* _Exercises to complete_:
1 > In the forum thread on internet speeds, what speed of DSL did brant sign up for online?
2 > Repeat word for word the part of the forum thread on internet speeds that opens with the words containing "well my municipal" and closes with "lets hope so!".
3 > List every username that heads a post in the forum thread on internet speeds.

>> Begin Document excerpt

You're better off tethering a cellphone to the computer. Same speed, same bandwidth caps, and at a much lower cost.


----------



## Steve Mehs

AT&T Edge









Road Runner


----------



## ZBoomer

chevyguy559 said:


> Here's my speed here at work with WildBlue Satellite


Hey man, my wife has an AT&T broadband card in her Dell Mini9 laptop, and when she's in a G3 area that thing gets close to 2mb down, 1.5mb up. Pretty impressive for mobile broadband. If you're in a G3 area you might consider a broadband card over satellite.

Speed drops quite a bit when in an EDGE area though.


----------



## chevyguy559

ZBoomer said:


> Hey man, my wife has an AT&T broadband card in her Dell Mini9 laptop, and when she's in a G3 area that thing gets close to 2mb down, 1.5mb up. Pretty impressive for mobile broadband. If you're in a G3 area you might consider a broadband card over satellite.
> 
> Speed drops quite a bit when in an EDGE area though.


Yeah, we're out in a rural area and I only get Edge out here  Not to mention its for a small network of 4 computers, that would get pretty expensive for cards and accounts for all of them :eek2: We've done pretty well so far with WildBlue, not too much music or movie downloading gets done here  And we've never hit the FAP limit (knock on wood) but when you're used to speeds like 20mb at home, its like going from a corvette to a prius :lol:


----------



## Draconis

It's amazing what a difference a little time will make. Cox must have increased their speeds since the last time I ran this test.

*Old:*


*New:*


----------



## brant

well my municipal wireless broadband service bit the dust during the storms we had earlier this week. 

lighting struck about 100yds from my microwave antenna, and it popped the modem. fortunately, the computer was unscathed. 

so i just signed up online for 12mbps DSL (fastest they listed). hopefully next week i'll be showing a new speed here, much faster than the 2xxkpbs i posted earlier. 

it said they will have to call me monday to verify that my desired speed is available in my area. lets hope so!

i'm borrowing a neighbor's (relative) wireless connection for now.

>> End Document excerpt
>> Begin Provided material

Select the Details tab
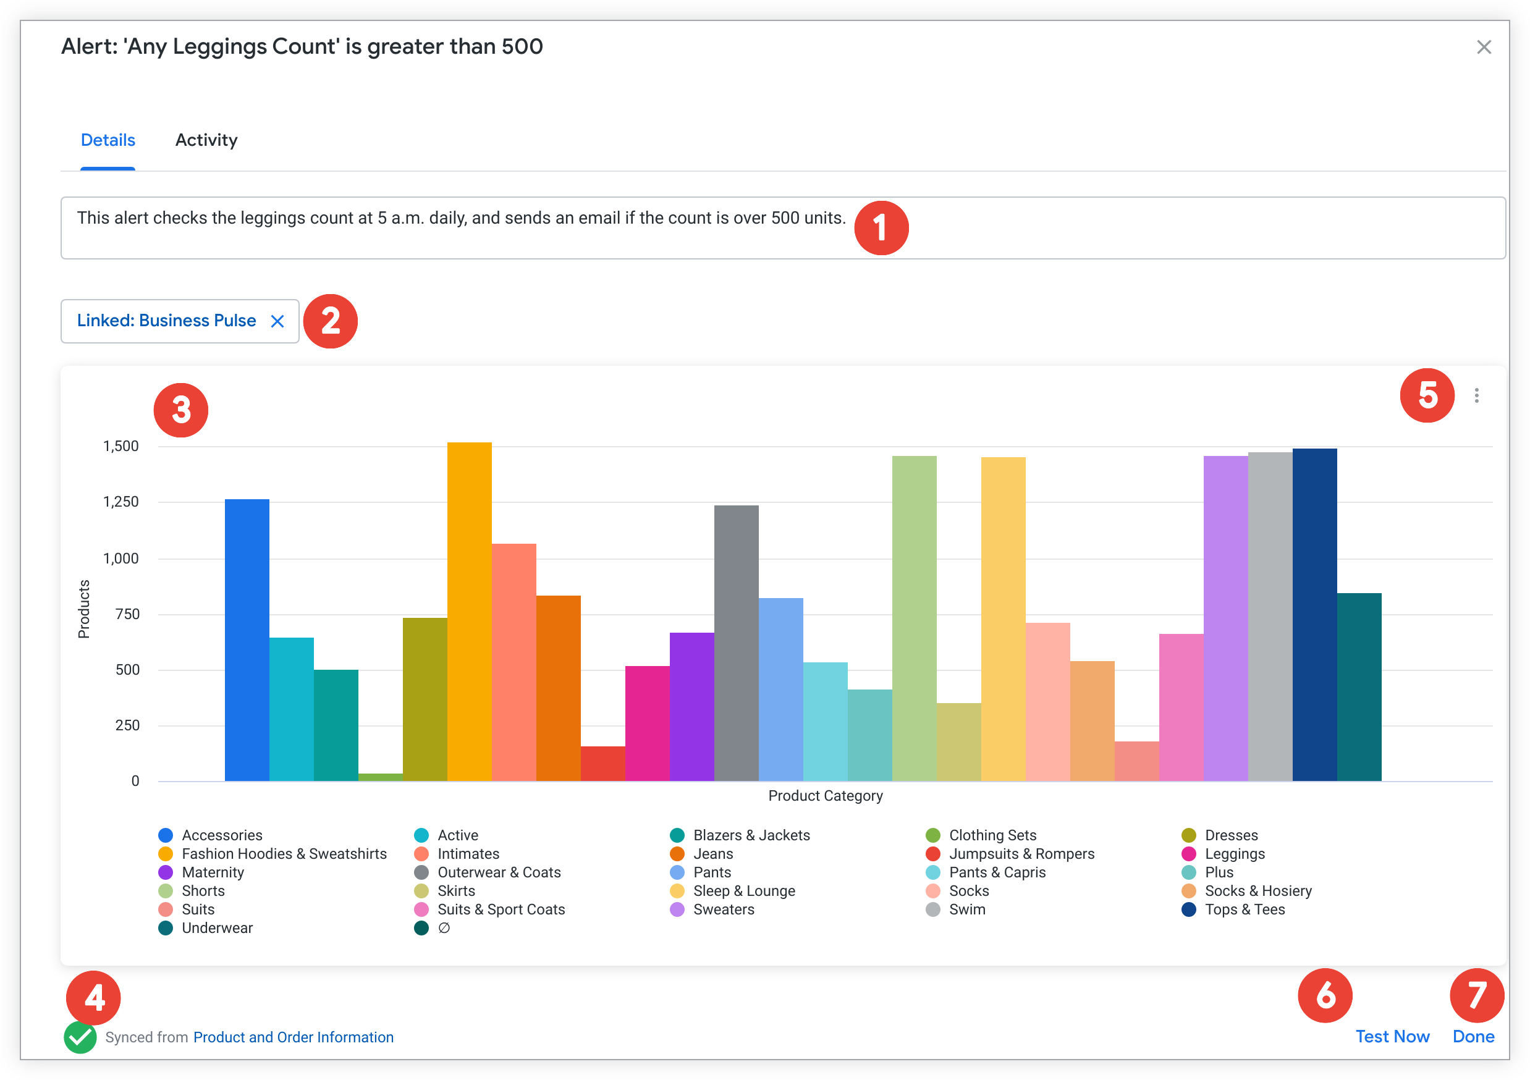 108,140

>> End Provided material
>> Begin Provided material

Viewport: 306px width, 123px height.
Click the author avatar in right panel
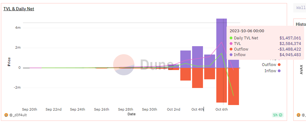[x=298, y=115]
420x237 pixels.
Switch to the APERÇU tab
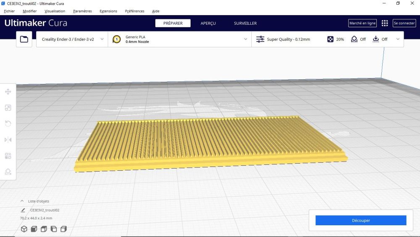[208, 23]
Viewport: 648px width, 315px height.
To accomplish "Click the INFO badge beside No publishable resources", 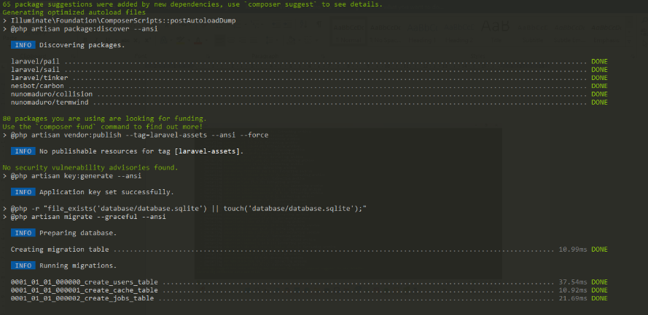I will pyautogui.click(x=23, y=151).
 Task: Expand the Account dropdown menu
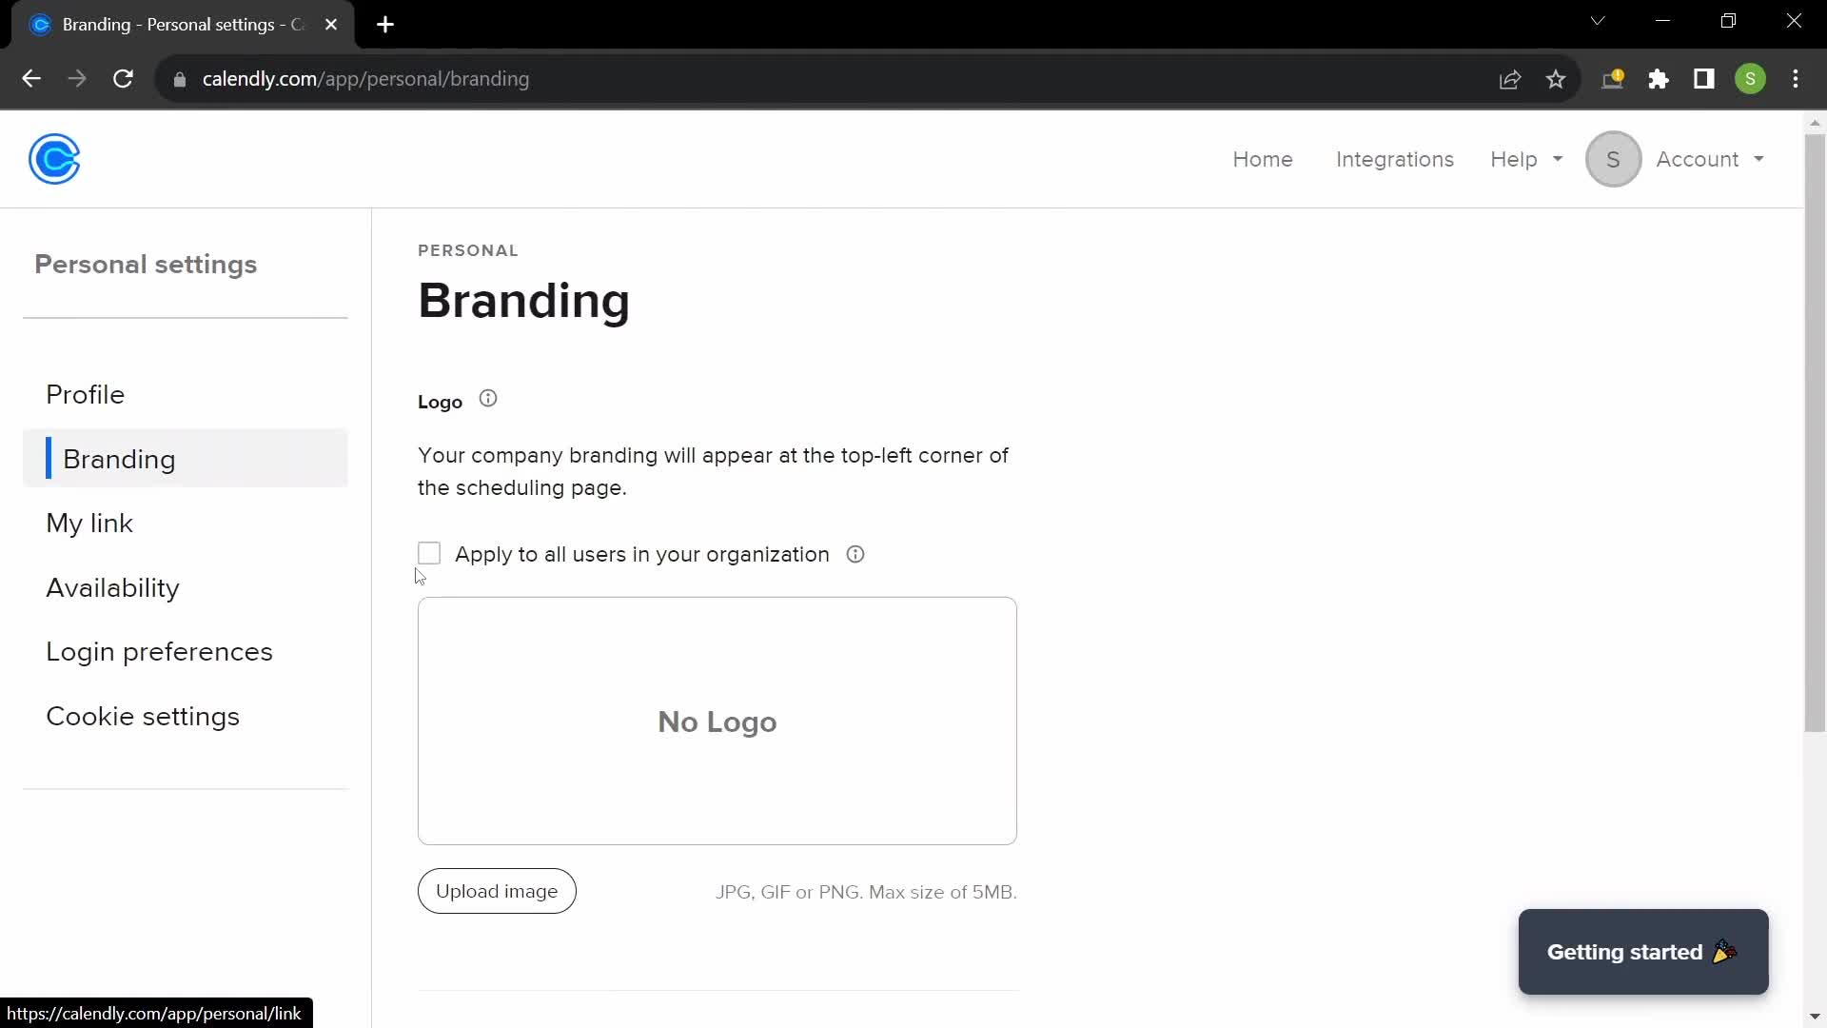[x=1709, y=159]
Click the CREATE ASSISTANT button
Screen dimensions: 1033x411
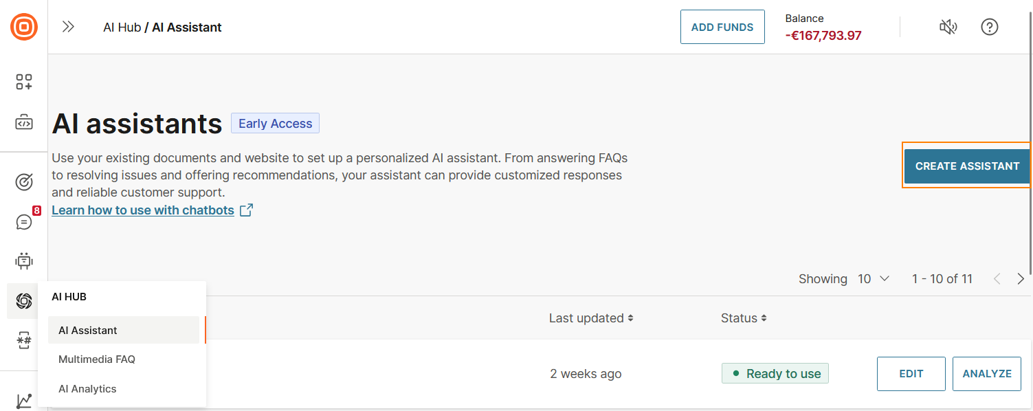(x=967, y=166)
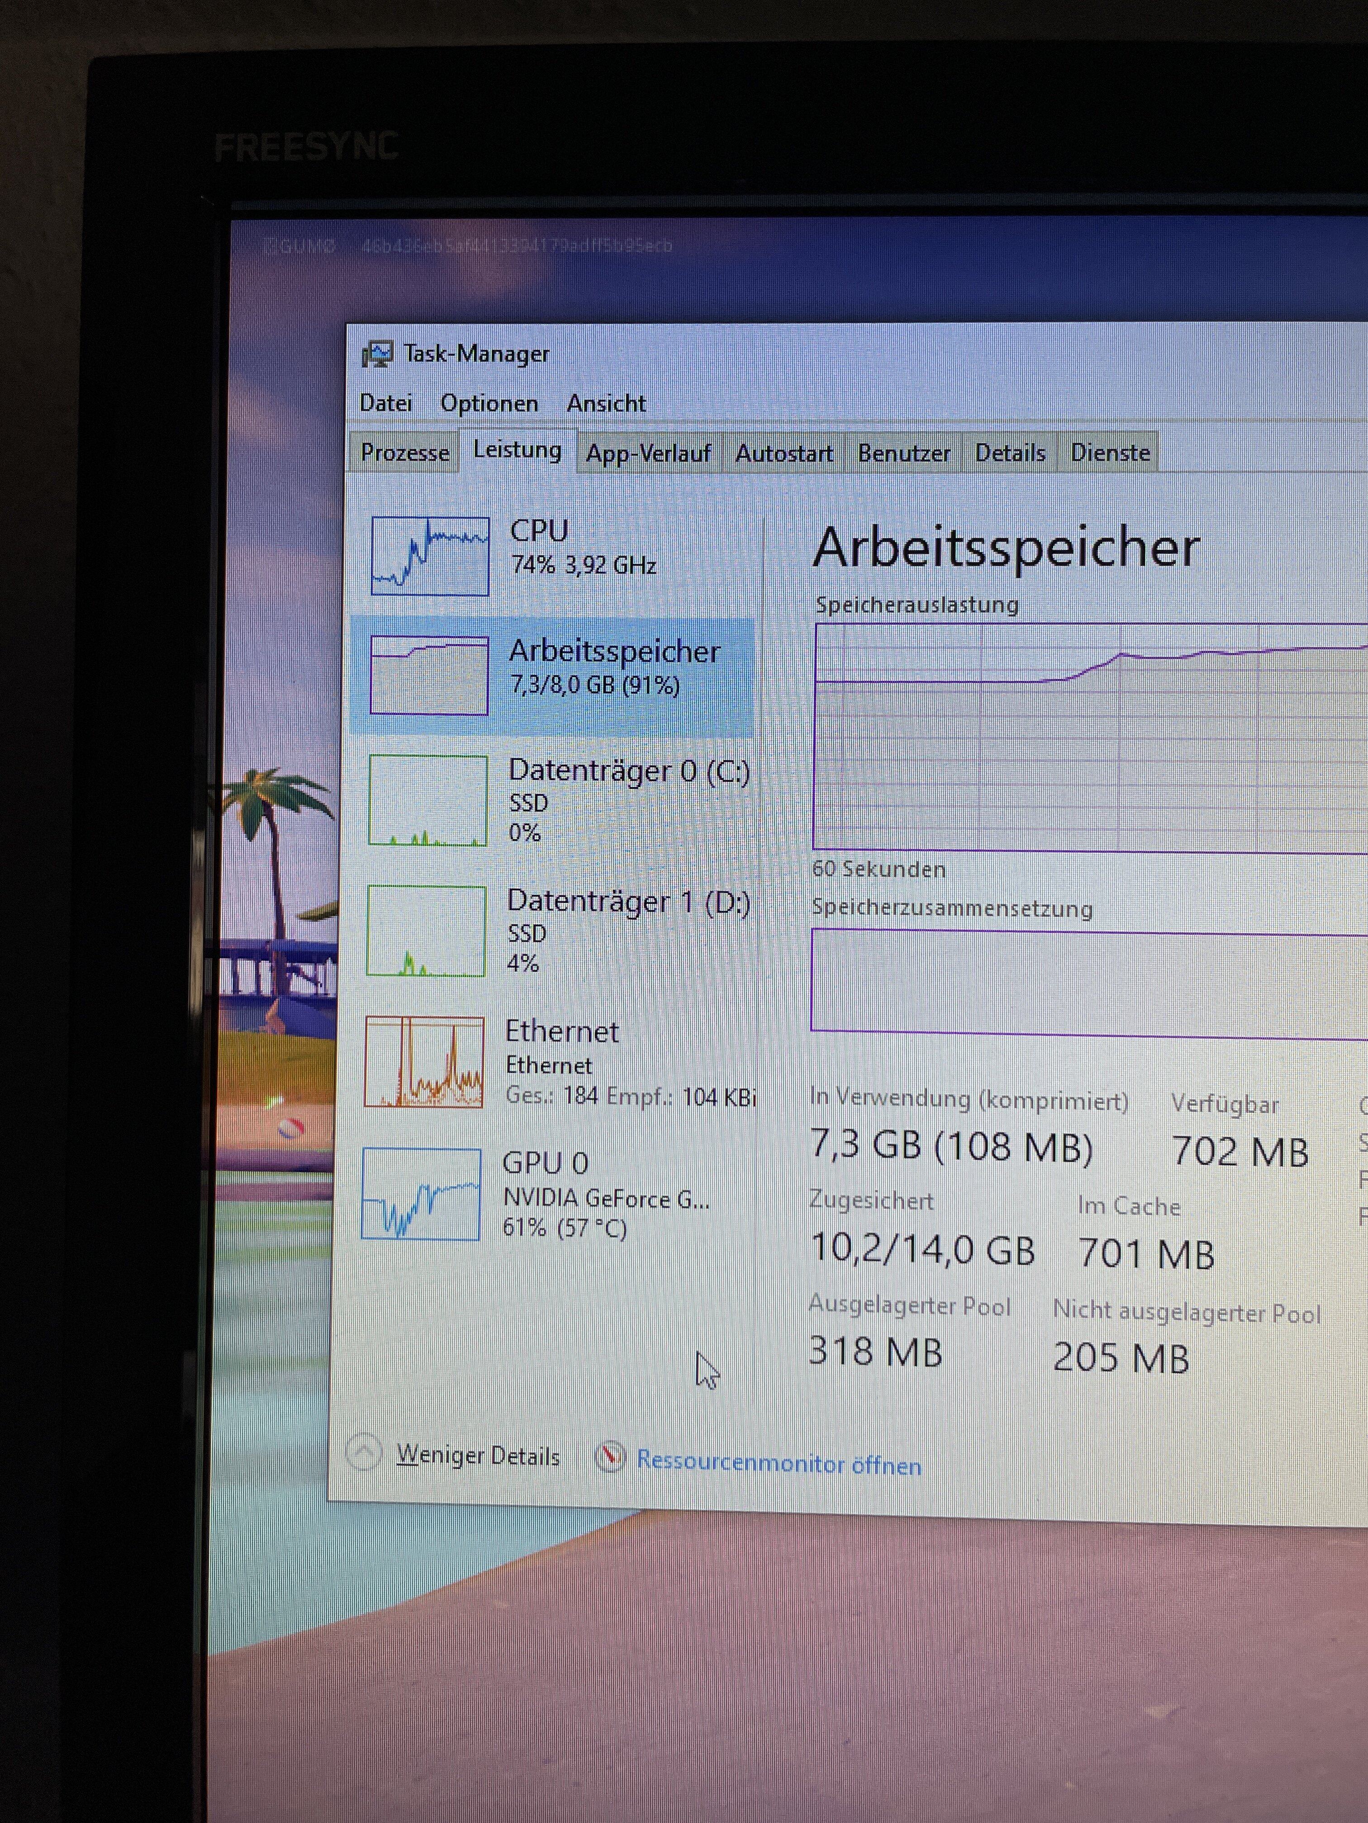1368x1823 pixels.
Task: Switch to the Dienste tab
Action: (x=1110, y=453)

>> End Provided material
>> Begin Provided material

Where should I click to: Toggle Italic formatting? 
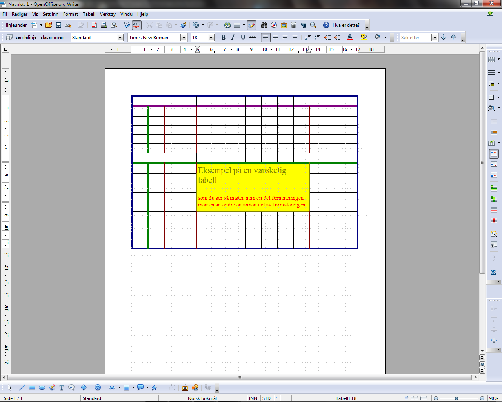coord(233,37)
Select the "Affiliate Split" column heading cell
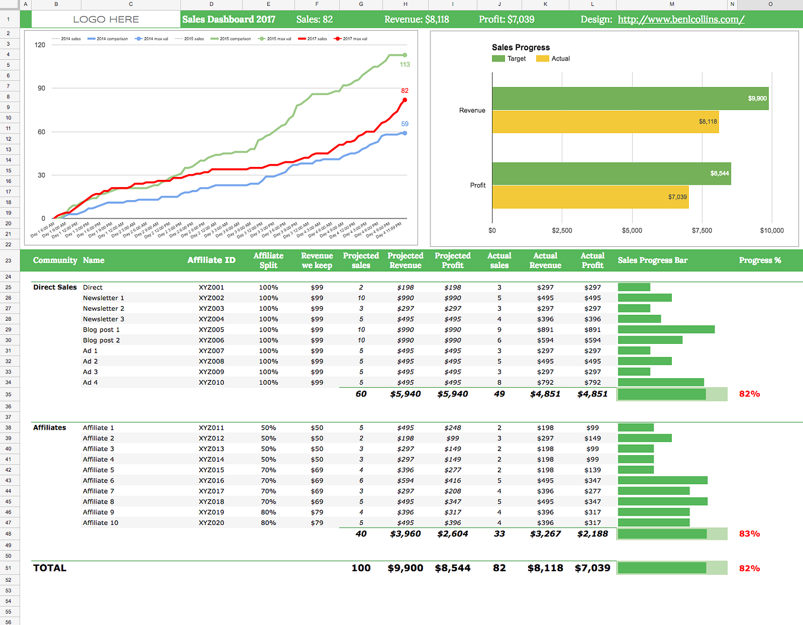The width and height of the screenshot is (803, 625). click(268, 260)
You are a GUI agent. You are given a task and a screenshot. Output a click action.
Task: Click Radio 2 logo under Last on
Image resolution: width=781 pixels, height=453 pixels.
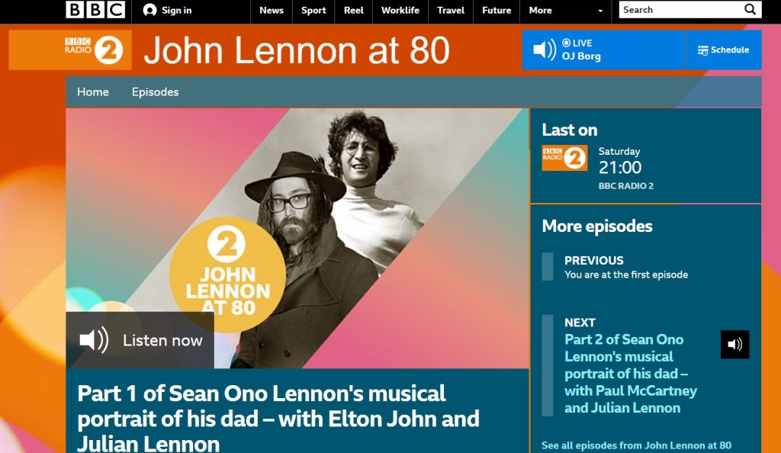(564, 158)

>> End Provided material

* _Solutions for each task_:
1 > 12mbps DSL

2 >
well my municipal wireless broadband service bit the dust during the storms we had earlier this week. 

lighting struck about 100yds from my microwave antenna, and it popped the modem. fortunately, the computer was unscathed. 

so i just signed up online for 12mbps DSL (fastest they listed). hopefully next week i'll be showing a new speed here, much faster than the 2xxkpbs i posted earlier. 

it said they will have to call me monday to verify that my desired speed is available in my area. lets hope so!

3 > Steve Mehs, ZBoomer, chevyguy559, Draconis, brant